In 1966, Fisher formed the Federation Beth Din, which he built up into a significant and respected force. As a result of his numerous communal activities and in recognition of his Talmudic scholarship, Fisher became the "Rav Rashi" of the Federation of Synagogues in 1969 following Rabbi Dr Eliezer Kirzner. Upon his retirement in 1980, he retained the post with the addition of the appellation "emeritus".

Fisher moved with his wife to Edgware in the 1970s, where they became well-known and popular figures. His wife's death in 1987 was a severe blow, yet he continued to speak and teach for the next decade and a half, well into his 90s.

Serving as the Chairman of the Federation of Synagogues Rabbinate for many years, Fisher's relationship with Federation lay leaders was not always happy.

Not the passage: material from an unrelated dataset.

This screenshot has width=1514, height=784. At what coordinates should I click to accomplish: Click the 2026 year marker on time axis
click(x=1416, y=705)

He felt that he and his rabbinic colleagues were often mistreated and undervalued by their constituents, who didn't recognise the tremendous talent and knowledge of their Rabbis.

Although unbending in his firm old-world Orthodoxy, he was always courteous to those with different views and practices. An ardent religious supporter of Israel, he was a senior figure in UK Mizrachi for many years, and visited Israel often. Fisher died on 7 January 2004 in London, survived by two daughters, three grandchildren and one great-granddaughter. One son-in-law is Elkan Levy, ex-president of the United Synagogue.

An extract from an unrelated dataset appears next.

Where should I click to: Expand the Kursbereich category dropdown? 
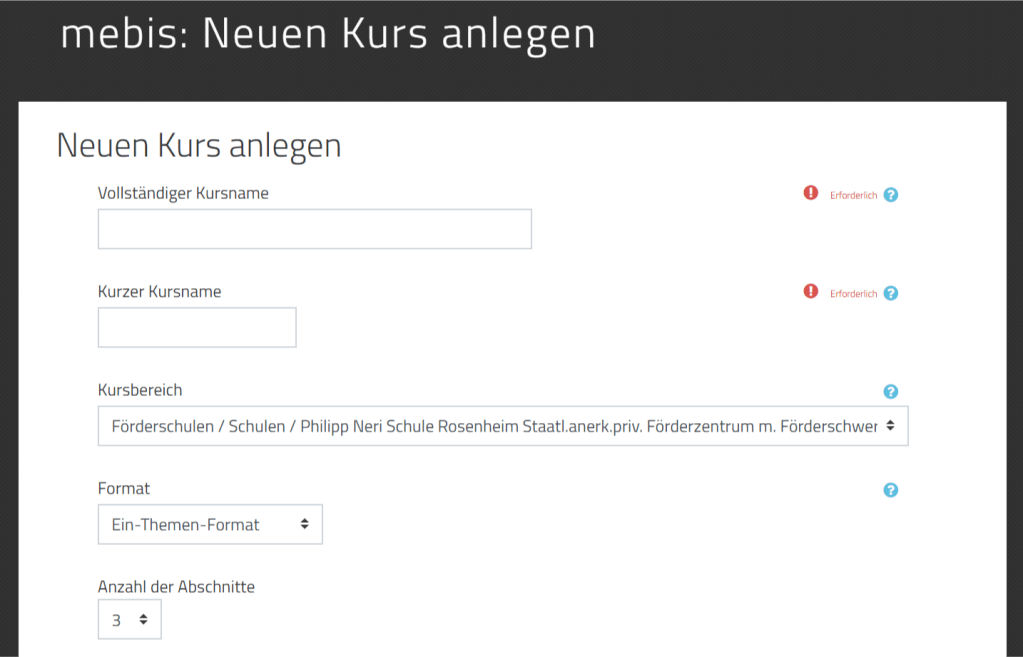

==Scholarship and intellect==
Fisher was an intellectually brilliant figure, possessing a photographic memory and an encyclopaedic knowledge of the Talmud and other Rabbinic texts. He knew the 7000 pages of the Talmud by heart, word for word, and could provide the page, line and exact wording for any Talmudic reference instantly. He was also an inspiring orator, erudite, humorous, thought provoking and possessing great wit.

In later life, Fisher remarked that in retrospect, he was not 'cut out' for the Rabbinate, but rather as a teacher, scholar and educator. He liked nothing better than teaching and learning Talmud. In a eulogy, Fisher was described by Dayan Lichtenstein, current head of the Federation Beth Din, as a great Talmudic scholar. "He studied the Torah every time as if he were learning it for the first time... The Torah not only brought him his great status but also gave him his youthfulness". Chief Rabbi Sir Jonathan Sacks said in tribute, "Dayan Michoel Fisher was one of the great links between Anglo-Jewry and the world of Lithuanian Jewish piety".

Fisher published Ateres Mordechai, a commentary to Pirkei Avos in London in 1953.